**What you have to do:** Find where "Städte (913, 2526)" appears in the entries below. That line and all lines after it, through the last, are to be duplicated exactly, with nothing else.

**Given data:**

####################

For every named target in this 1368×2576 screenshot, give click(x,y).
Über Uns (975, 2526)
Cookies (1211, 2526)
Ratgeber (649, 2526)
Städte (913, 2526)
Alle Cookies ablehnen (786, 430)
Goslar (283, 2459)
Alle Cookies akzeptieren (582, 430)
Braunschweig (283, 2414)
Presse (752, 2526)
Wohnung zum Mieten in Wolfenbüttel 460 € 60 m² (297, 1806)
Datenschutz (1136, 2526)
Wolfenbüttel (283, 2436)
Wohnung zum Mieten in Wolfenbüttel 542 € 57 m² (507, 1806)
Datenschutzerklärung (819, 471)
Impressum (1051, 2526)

####################

**Written solution:**
Städte (913, 2526)
Alle Cookies ablehnen (786, 430)
Goslar (283, 2459)
Alle Cookies akzeptieren (582, 430)
Braunschweig (283, 2414)
Presse (752, 2526)
Wohnung zum Mieten in Wolfenbüttel 460 € 60 m² (297, 1806)
Datenschutz (1136, 2526)
Wolfenbüttel (283, 2436)
Wohnung zum Mieten in Wolfenbüttel 542 € 57 m² (507, 1806)
Datenschutzerklärung (819, 471)
Impressum (1051, 2526)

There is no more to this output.